Your goal:
These records contain pictures, which must be left out; copy exactly the lines from the one with "Where should I" up to and including the one with "You are a GUI".

Supplied data Start Marker

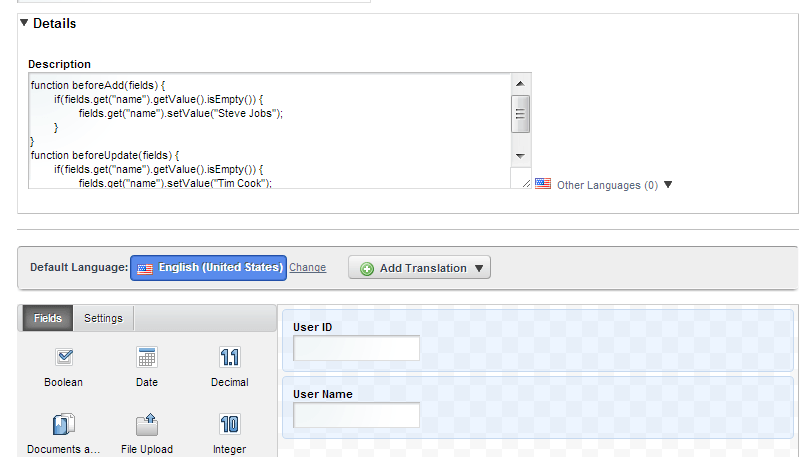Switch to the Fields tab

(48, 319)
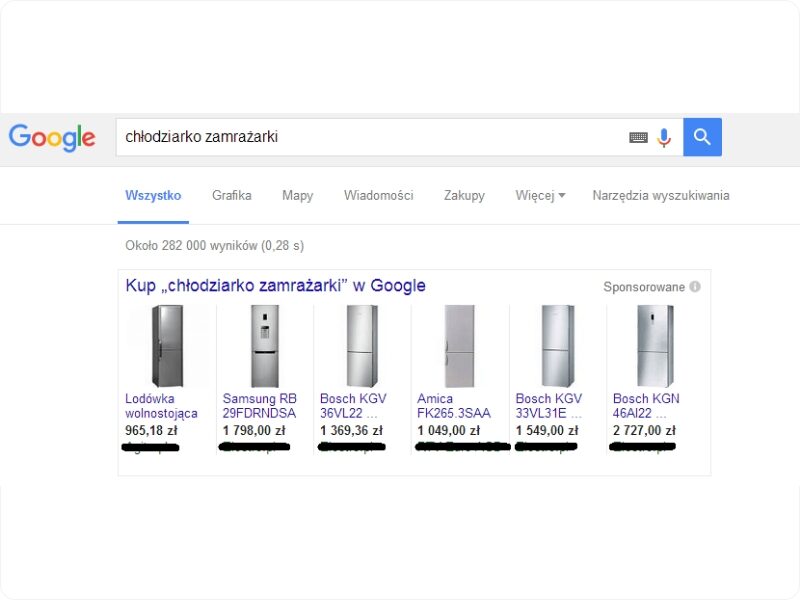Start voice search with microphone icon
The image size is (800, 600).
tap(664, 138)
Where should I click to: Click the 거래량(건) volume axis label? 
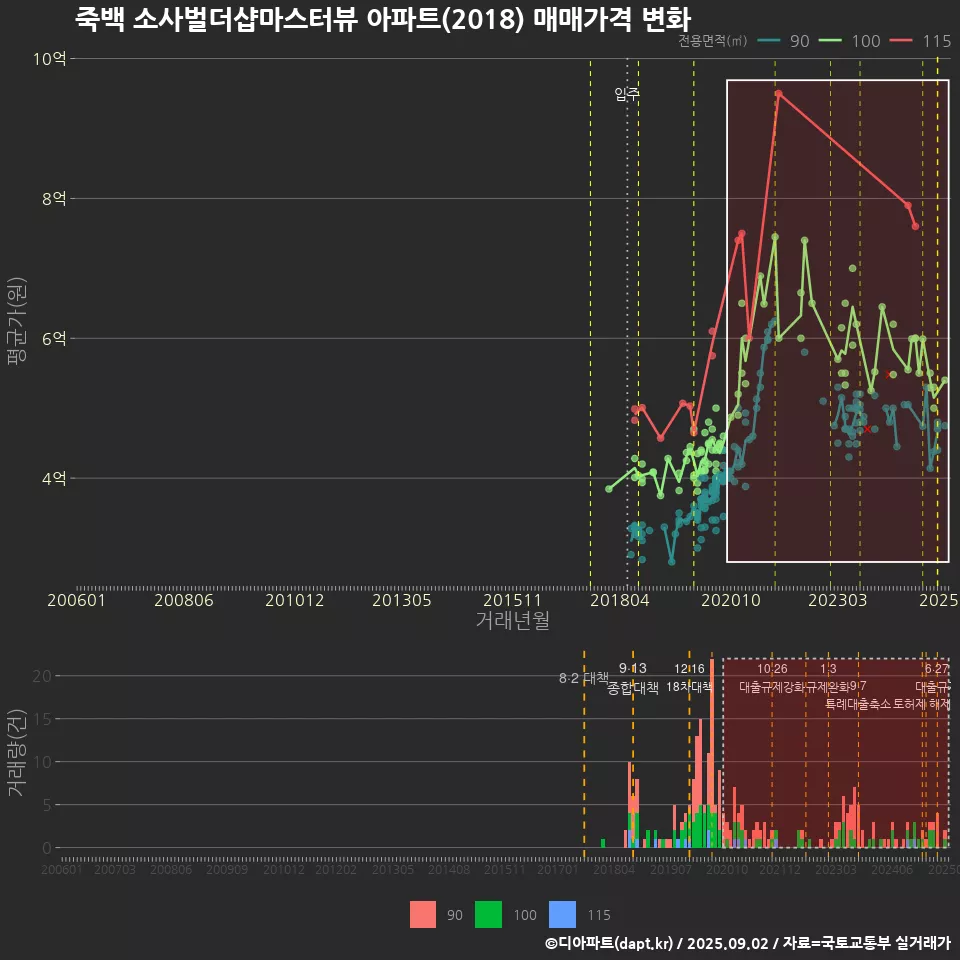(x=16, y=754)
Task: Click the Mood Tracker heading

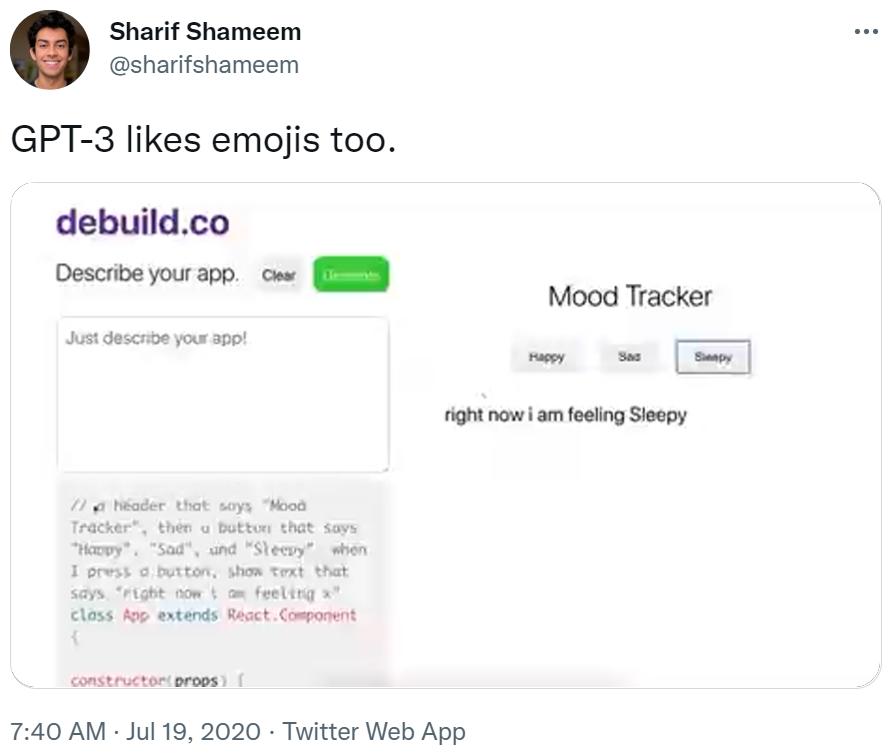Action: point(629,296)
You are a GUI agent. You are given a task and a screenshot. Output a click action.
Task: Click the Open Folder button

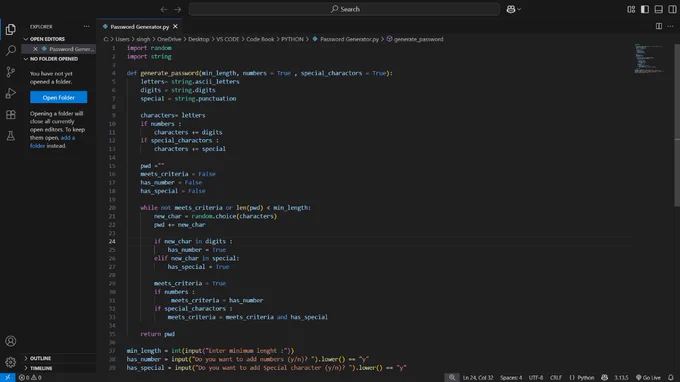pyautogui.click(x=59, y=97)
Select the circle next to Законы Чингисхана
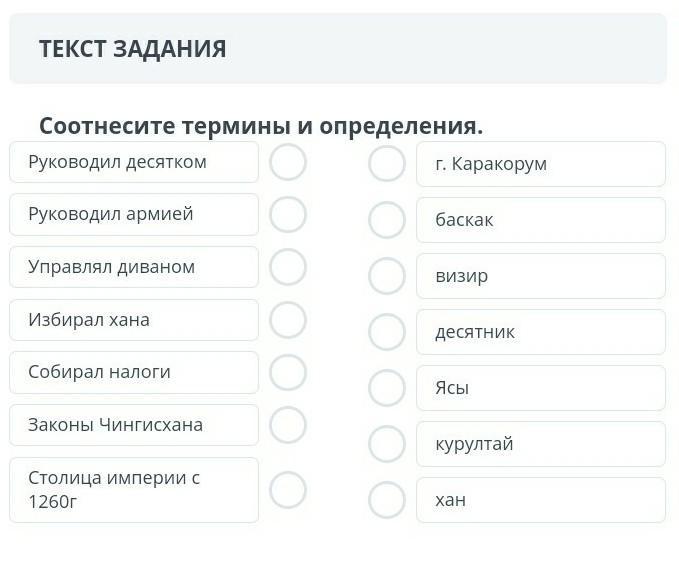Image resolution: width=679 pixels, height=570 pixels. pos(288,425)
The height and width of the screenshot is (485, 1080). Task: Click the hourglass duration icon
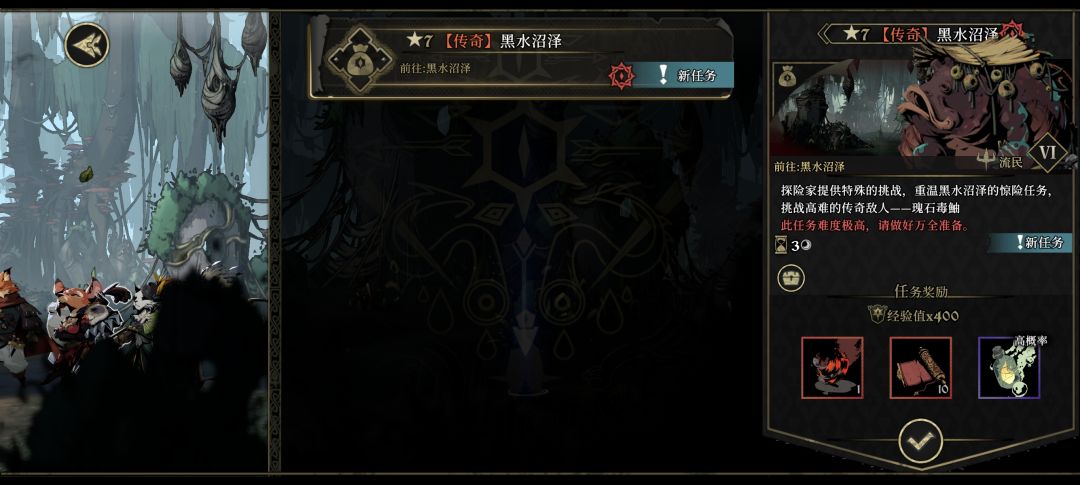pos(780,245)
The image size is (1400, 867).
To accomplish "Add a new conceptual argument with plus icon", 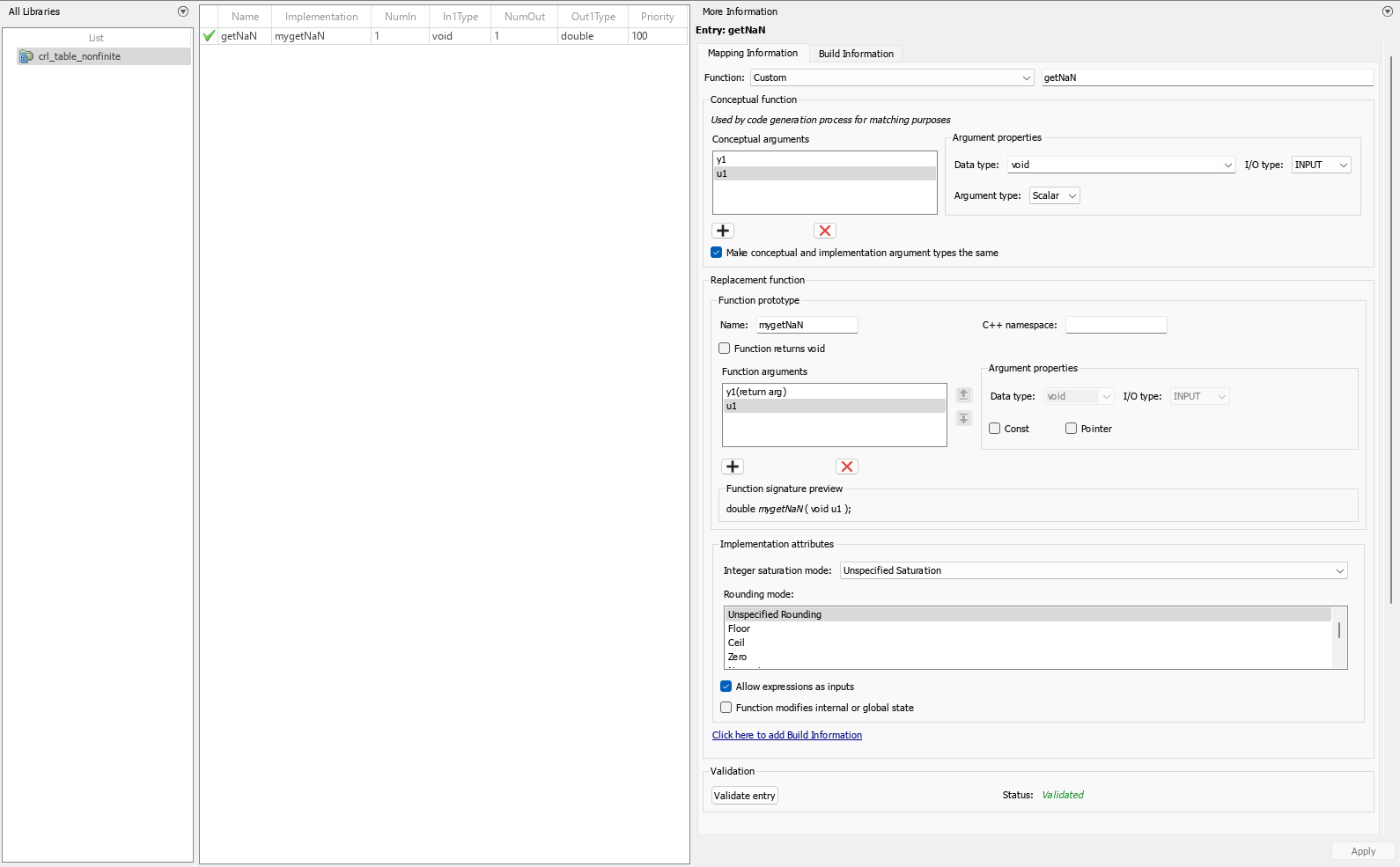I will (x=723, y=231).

Supplied data End Marker

Task solution:
Where should I click to: Click the 거래량(건) volume axis label? 
(x=16, y=754)
Task: Click the Mood Tracker heading

Action: point(629,296)
You are a GUI agent. You are given a task and a screenshot. Output a click action.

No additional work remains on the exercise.